In short, businesses need more customers who can afford their products and more productive workers to make them. It's the Henry Ford approach: He knew he could sell more cars if his employees could afford them.

What do we do?

First, let's not go backward. We still must serve people in crisis 24/7/365 and continue to invest in strategies — housing, education, transportation — that are improving lives and strengthening communities.

But we can't serve our way out of poverty, and current efforts aren't to the scale necessary to put the Great Recession behind us and tackle the challenges ahead. We are overwhelmed now with the dogmas of election season: "no new taxes/tax the rich"; "solve poverty to improve education/no, just better teachers"; "increase the safety net/poverty is moral failure"; "local control/state command."

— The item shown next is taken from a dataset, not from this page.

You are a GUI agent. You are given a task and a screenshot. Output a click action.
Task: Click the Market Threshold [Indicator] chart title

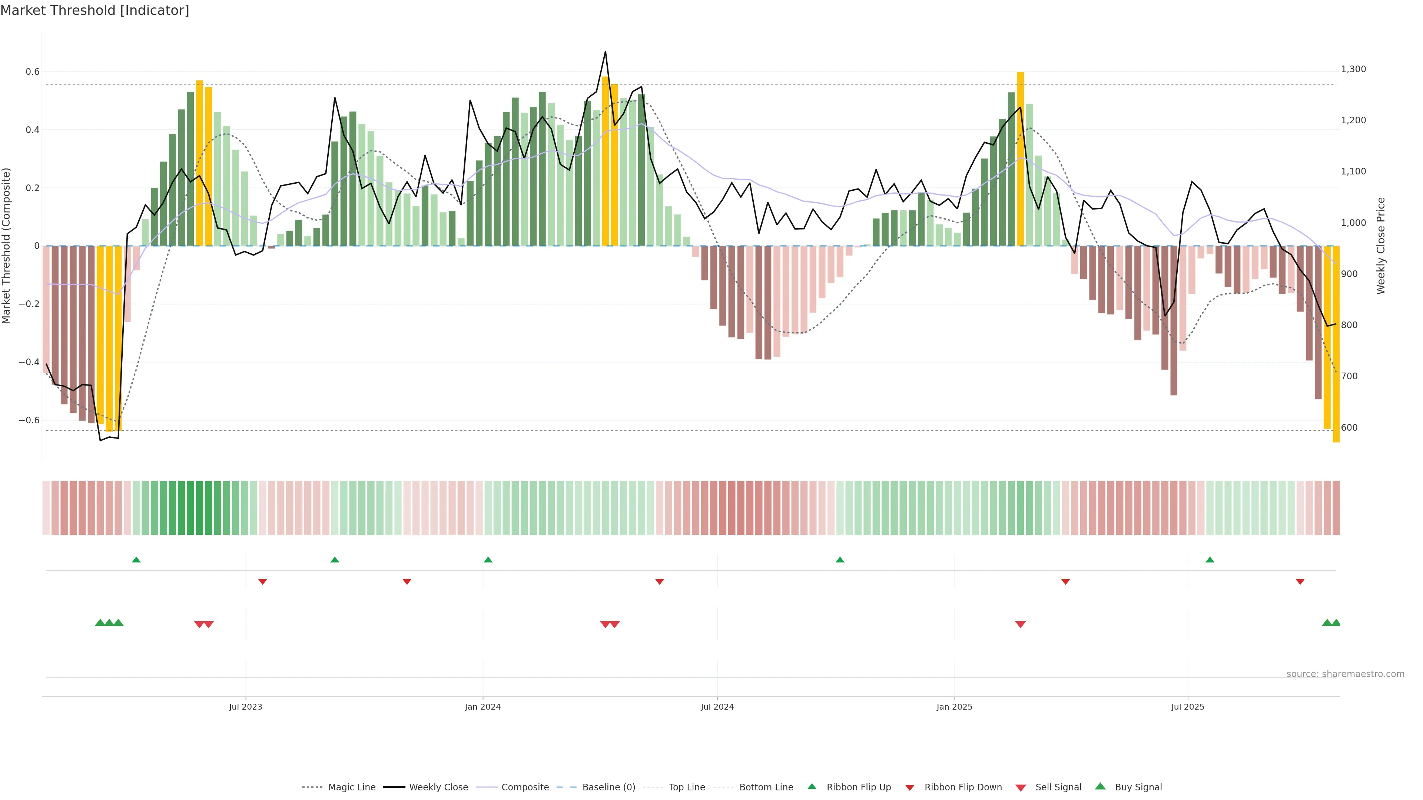(94, 10)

Will we let candidates (and ourselves) off the hook so easily? Will we ask tough questions and demand real action? Will we recognize that the hopelessness of so many in our community threatens us all? Will we recognize that the changes needed must affect everyone? "The dogmas of the quiet past," Lincoln warned, "are inadequate to the stormy present … so we must think anew, and act anew."

We need creative new thinking to guide bold future actions.

At a community gathering at the Dorothy Day Center this spring, Mary Brainerd, CEO of HealthPartners, delivered this keynote message: "Too often people think we can only have social justice at the expense of economic growth and vitality, or only economic growth and vitality at the expense of social justice. I am here to tell you: We need both."

This is a really good start.

Tim Marx is president and CEO of Catholic Charities of St. Paul and Minneapolis.